I hired the son of the hotel keeper, a Mr. Hamman, put my baggage in his wagon, and started on the journey north to my headquarters at Seymour, which we reached eight days later. Here I got off the track again, for although everyone in town knew Professor Cummins, no one could tell where he had found his fossils. “Over in the brakes,” was all the information anyone could give. Finally a man named Turner asked me to come over to his cattle range on the middle fork of the Wichita, as the country was cut up into canyons and ridges and denuded, so that I should be likely to find fossils. He knew of some mastodon bones in the vicinity, he said. So I went with him.

At one place the road led us across the narrows, where there is scarcely room for a wagon road between the brakes of the Brazos and the Big Wichita. Looking south, shallow ravines led to the valley of the Brazos, while to the north were deep gulches and mounds capped with white ledges of gypsum with red beds of clay below. I had reached at last the red beds of Texas.
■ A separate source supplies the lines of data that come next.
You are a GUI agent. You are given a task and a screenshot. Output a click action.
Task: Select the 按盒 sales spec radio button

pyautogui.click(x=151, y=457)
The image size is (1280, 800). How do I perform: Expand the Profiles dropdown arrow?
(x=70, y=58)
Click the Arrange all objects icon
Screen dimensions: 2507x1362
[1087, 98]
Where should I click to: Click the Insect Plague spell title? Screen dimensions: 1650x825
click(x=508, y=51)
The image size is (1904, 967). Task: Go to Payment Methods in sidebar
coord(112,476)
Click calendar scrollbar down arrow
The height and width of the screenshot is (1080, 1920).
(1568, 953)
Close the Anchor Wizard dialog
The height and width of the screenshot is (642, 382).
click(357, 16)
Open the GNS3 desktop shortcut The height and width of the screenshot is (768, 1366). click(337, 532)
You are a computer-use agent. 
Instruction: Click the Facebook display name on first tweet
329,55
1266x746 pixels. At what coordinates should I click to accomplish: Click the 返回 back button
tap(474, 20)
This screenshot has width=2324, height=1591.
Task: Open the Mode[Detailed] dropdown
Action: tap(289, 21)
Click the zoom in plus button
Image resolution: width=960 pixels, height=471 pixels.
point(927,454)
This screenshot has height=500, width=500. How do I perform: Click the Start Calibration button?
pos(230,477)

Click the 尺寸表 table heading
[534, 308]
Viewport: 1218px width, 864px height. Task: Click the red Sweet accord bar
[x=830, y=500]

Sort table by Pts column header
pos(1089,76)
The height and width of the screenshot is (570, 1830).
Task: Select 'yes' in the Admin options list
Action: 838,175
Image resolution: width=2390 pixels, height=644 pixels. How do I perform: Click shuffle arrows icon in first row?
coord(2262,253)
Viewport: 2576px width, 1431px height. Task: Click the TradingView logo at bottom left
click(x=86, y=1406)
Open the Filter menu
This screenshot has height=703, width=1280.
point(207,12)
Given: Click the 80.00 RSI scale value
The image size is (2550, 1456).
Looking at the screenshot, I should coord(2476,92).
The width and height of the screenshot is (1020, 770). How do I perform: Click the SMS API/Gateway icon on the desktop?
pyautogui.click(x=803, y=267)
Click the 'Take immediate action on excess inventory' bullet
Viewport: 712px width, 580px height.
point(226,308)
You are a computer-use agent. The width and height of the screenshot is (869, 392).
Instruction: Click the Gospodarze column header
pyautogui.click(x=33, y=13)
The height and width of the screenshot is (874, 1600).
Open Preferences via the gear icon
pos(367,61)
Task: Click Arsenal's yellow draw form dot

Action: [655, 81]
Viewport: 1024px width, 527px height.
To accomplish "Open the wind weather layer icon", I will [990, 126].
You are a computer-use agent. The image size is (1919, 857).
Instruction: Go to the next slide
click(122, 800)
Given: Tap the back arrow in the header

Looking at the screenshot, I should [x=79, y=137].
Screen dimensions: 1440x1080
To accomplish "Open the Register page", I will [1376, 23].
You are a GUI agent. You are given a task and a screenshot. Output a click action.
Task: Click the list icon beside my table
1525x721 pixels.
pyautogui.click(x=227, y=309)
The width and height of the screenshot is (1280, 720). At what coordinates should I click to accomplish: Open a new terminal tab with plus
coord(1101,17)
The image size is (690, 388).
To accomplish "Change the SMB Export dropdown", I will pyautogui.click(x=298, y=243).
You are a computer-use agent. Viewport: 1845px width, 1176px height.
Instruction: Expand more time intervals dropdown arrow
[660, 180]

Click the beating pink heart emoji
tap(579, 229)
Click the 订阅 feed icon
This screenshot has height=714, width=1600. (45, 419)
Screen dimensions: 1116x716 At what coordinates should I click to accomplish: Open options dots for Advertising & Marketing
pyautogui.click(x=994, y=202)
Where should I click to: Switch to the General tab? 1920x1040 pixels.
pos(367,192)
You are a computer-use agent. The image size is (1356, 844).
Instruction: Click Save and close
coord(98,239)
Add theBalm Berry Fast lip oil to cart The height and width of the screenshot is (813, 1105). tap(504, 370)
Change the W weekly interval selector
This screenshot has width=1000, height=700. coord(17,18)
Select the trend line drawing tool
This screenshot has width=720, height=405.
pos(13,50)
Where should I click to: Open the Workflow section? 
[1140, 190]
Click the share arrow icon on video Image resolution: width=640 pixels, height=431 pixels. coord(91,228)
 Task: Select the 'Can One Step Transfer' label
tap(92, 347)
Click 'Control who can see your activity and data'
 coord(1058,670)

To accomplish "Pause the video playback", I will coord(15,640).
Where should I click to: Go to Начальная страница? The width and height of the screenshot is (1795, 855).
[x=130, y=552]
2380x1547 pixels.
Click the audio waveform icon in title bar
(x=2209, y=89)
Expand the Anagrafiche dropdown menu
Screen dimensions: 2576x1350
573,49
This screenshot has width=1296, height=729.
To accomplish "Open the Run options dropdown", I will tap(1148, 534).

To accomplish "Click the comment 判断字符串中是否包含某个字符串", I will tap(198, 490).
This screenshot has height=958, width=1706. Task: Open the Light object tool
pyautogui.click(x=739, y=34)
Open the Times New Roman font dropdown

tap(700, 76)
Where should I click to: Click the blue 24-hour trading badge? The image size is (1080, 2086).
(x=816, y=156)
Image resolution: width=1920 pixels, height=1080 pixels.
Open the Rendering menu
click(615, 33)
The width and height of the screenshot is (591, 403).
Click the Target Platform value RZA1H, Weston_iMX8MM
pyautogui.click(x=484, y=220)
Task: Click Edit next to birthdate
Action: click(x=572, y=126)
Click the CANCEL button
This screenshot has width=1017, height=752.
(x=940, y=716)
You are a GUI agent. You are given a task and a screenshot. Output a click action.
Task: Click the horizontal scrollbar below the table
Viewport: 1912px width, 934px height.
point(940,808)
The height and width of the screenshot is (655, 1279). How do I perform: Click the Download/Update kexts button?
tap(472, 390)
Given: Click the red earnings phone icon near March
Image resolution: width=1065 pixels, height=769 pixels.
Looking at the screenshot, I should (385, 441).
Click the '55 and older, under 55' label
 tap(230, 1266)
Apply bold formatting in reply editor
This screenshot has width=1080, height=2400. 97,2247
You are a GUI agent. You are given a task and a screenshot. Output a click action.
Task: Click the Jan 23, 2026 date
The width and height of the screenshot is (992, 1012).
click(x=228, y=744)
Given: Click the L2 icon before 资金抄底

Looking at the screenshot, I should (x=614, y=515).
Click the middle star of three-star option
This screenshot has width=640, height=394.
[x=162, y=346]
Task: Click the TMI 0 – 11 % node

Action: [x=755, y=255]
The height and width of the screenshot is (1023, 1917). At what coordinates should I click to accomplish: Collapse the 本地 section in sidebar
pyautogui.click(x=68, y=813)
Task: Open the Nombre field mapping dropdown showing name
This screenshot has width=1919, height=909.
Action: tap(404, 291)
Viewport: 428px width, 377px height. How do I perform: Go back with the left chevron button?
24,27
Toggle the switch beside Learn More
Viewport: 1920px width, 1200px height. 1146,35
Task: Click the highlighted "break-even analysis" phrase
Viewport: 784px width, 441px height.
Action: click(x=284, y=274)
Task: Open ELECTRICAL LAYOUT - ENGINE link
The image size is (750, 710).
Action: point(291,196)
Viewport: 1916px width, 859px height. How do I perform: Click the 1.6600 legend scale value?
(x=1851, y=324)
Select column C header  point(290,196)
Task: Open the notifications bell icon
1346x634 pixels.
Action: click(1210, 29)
An interesting phenomenon is to be observed here—the bed of the Big Wichita is one hundred and seventy-five feet lower than that of the Brazos. North of the Brazos, along a line that extends through Baylor County, the country has been lifted up and disturbed by pressure from below, while south of that line, the only disturbance in the strata has been due to erosion. Everywhere in the red beds of the Wichita valley are signs of an elevation of the earth’s crust, and for miles down the stream one comes upon miniature mountains with the strata turned up at all angles. The river valley occupies a fault.

Very beautiful indeed was the view when we got in sight of the brakes of the Big Wichita. As far as the eye could see stretched miniature Bad Lands, with rounded knobs, deep canyons, bluffs, and ravines. The prevailing color of the strata was Indian red, but beds of white gypsum and of greenish sandstone relieved the sameness. Sometimes seams of gypsum filled cracks in the strata, forming dikes a few inches in thickness.

Between the hills grew patches of grass, a welcome sight to our horses, for we had passed through a country devoid of vegetation. The fall before, the army worm had eaten the ground clean of everything that was eatable. We pitched our camp near a ditch that had been cut through the sediment which overspread the flood-plain.

The day after pitching camp, I heard George Hamman calling me, and crossing the bridge, saw him beckoning me to follow him. He gathered his pockets full of cobblestones as he went along, and when he reached the edge of the ditch a little way below the crossing, he began to throw the stones at something. I ran up to him, and heard the rattle of snakes, but could not see any until, resting my hand on his shoulder, I lifted myself on my toes and saw, on the other side of the ditch, a cave with a broad floor. Lying singly or knotted together in gorgon spheres, with heads sticking out in all directions, were hundreds of large rattlesnakes, which had come out of the cracks in the earth to bask in the sun on this sheltered floor. They had become terribly irritated by the blows of the stones which Hamman was hurling at them, and were rattling in chorus and striking out in all directions, biting themselves and each other. Suddenly one rattled in the high grass at our very feet, and looking down, we saw a big fellow making ready to strike. As quick as a flash Hamman threw himself over backward, knocking me down, and the instant he touched the ground, turned a complete somerset. While I lay there, overcome with laughter, he turned two more, and finding himself on the road, started for camp on a run. I was too hysterical with laughter to help myself, and lay there, while the snake continued to sound its rattle and dart out its forked tongue, swinging its head back and forth above its coiled body. When George saw my predicament, he was brave enough to come back and pull me out of reach of his lordship’s fangs. Then we were mean enough to kill him. He measured five feet in length.

Fig. 32.—Skeleton of Fin-backed Lizard, Naosaurus claviger.
Collected by Charles Sternberg in the Permian Beds of the Big Wichita Valley, Baylor Co., Texas, in the winter of 1896. By permission of Prof. H. F. Osborn of the American Museum of Natural History.
(Photo. by Anderson)

Fig. 33.—Fin-backed Lizard, Naosaurus claviger.
Restoration by Osborn and Knight. (From model in American Museum of Natural History.)